*Task item*
All lines in the entries below that hold "Given" make up the answer.

*Dataset*
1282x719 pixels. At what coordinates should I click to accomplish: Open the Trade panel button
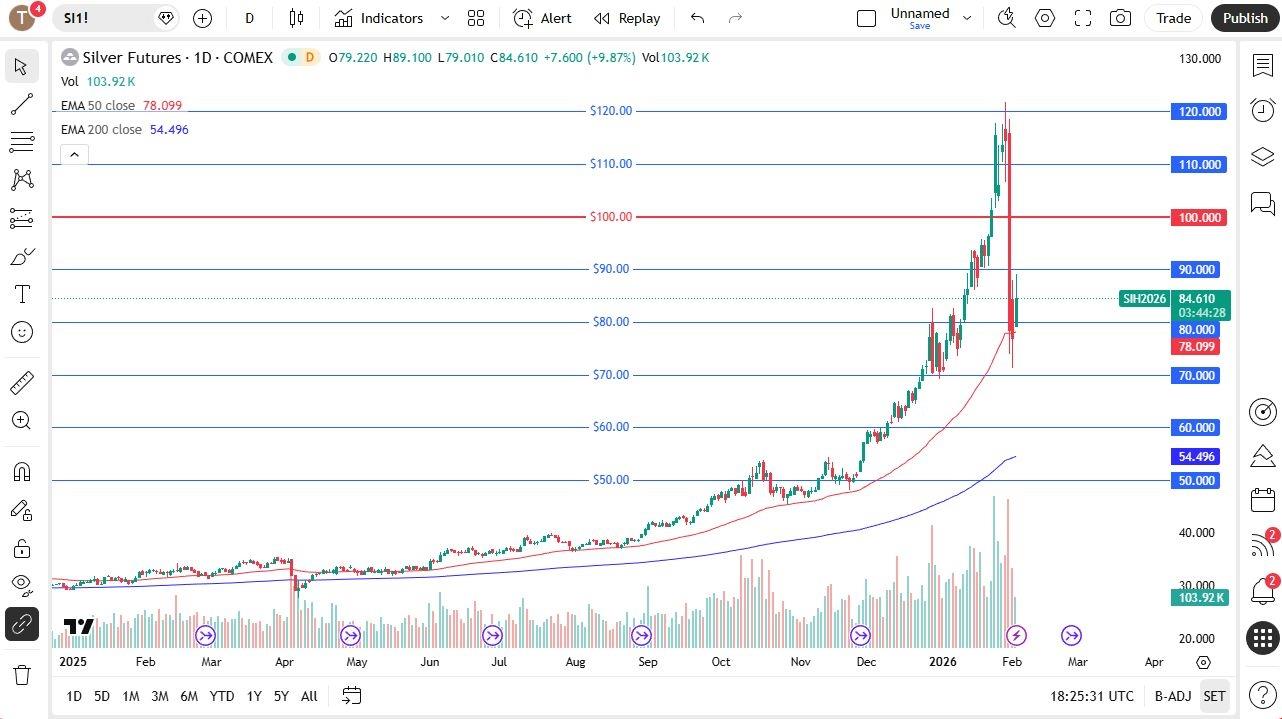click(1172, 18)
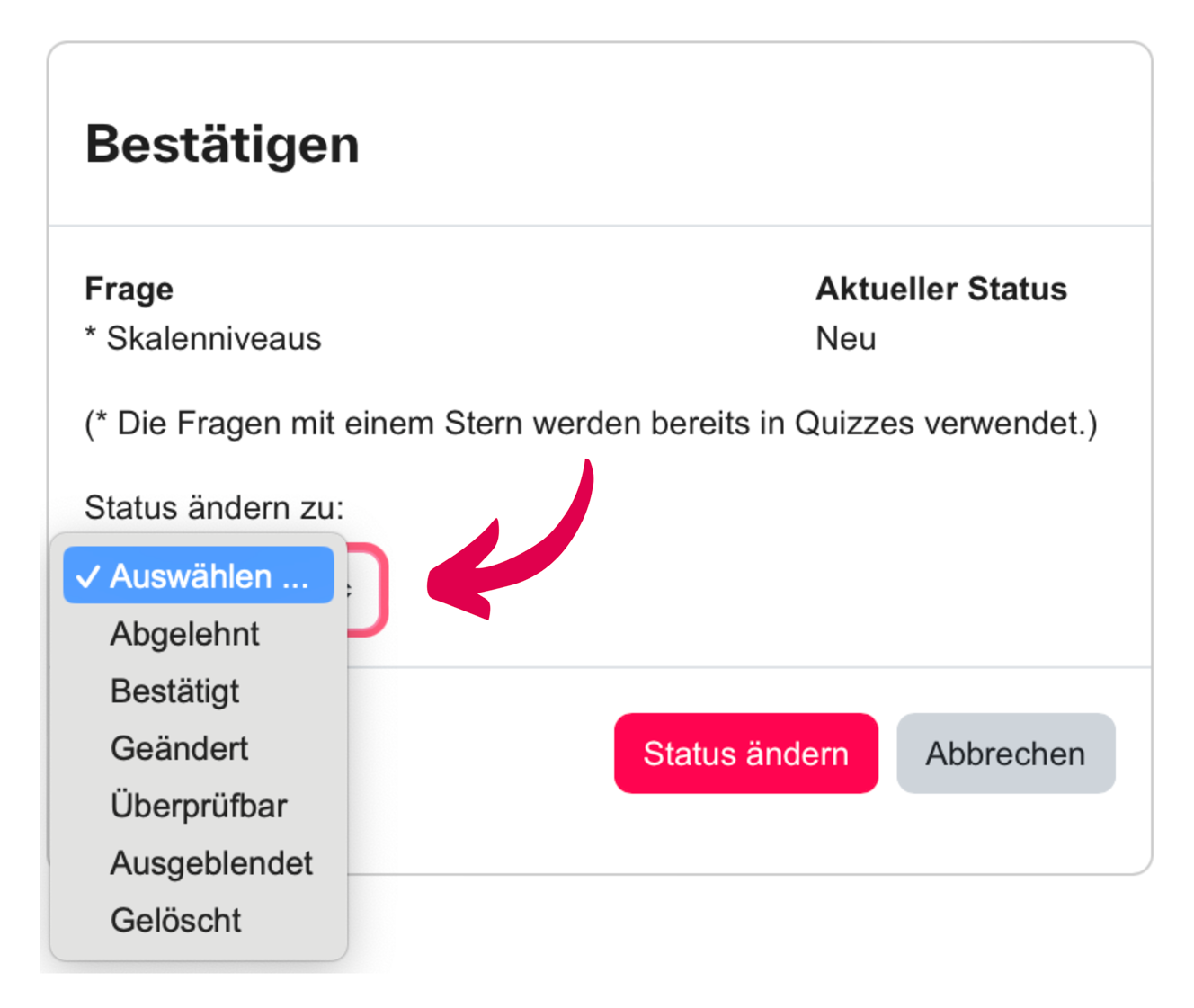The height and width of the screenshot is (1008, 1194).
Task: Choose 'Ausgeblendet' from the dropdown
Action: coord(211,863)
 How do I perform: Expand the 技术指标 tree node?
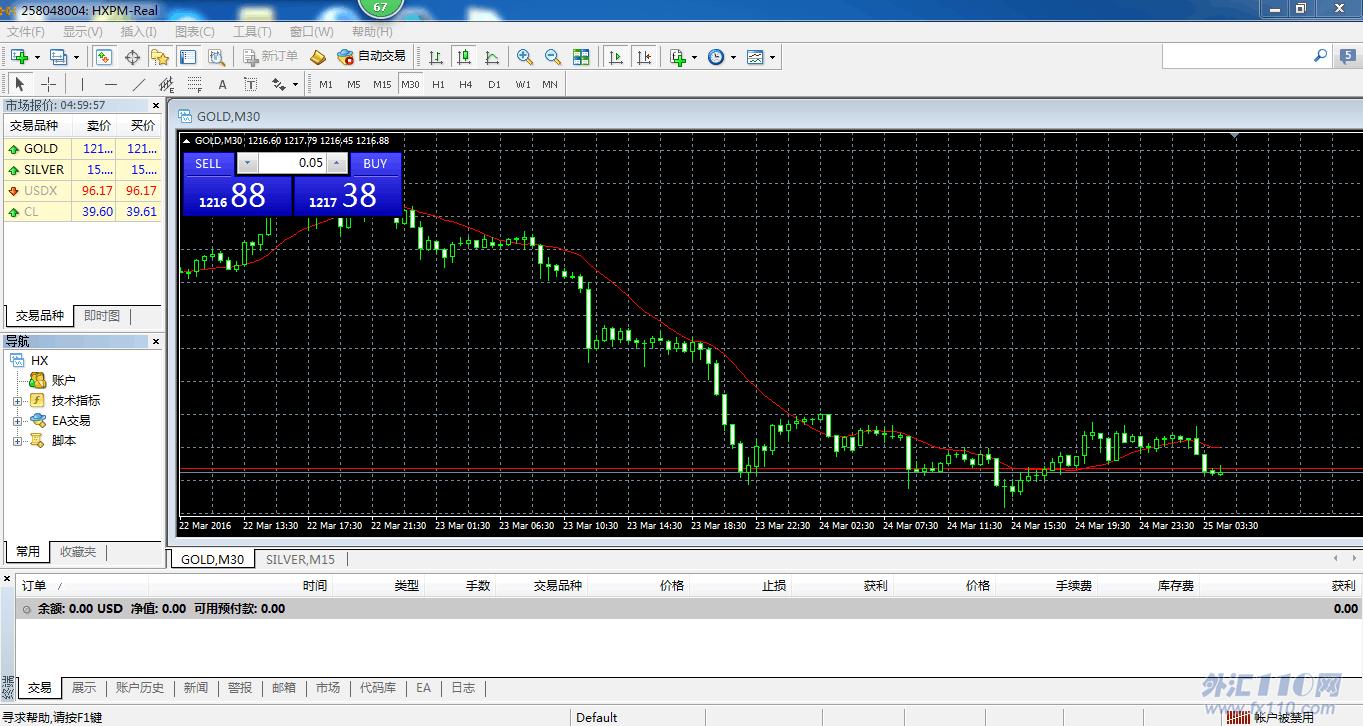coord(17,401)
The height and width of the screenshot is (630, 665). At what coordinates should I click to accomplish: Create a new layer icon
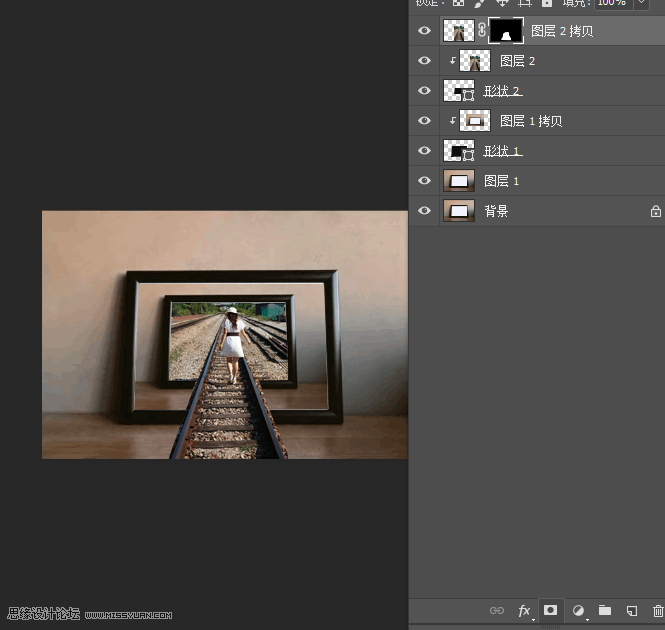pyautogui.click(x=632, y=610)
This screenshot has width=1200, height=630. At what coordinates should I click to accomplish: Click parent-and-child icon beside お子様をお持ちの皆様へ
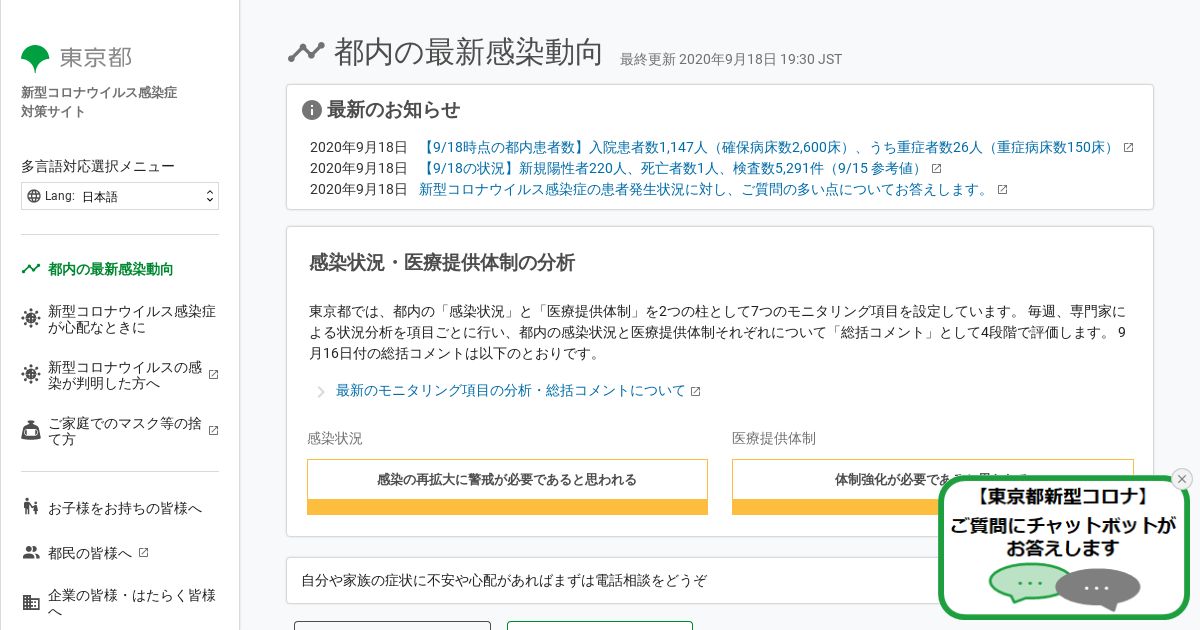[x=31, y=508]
* * *
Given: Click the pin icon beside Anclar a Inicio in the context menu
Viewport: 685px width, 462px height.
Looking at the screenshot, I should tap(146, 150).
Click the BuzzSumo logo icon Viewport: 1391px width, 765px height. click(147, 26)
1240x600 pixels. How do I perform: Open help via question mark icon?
...
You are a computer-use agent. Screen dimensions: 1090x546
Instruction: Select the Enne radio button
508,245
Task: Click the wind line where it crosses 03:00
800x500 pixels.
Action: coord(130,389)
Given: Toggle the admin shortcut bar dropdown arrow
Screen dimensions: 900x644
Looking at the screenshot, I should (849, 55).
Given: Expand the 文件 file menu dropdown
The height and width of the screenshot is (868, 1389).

*Exercise response*
Given: Click the pin icon beside Anclar a Inicio in the context menu
Given: Toggle the admin shortcut bar dropdown arrow
Given: Expand the 文件 file menu dropdown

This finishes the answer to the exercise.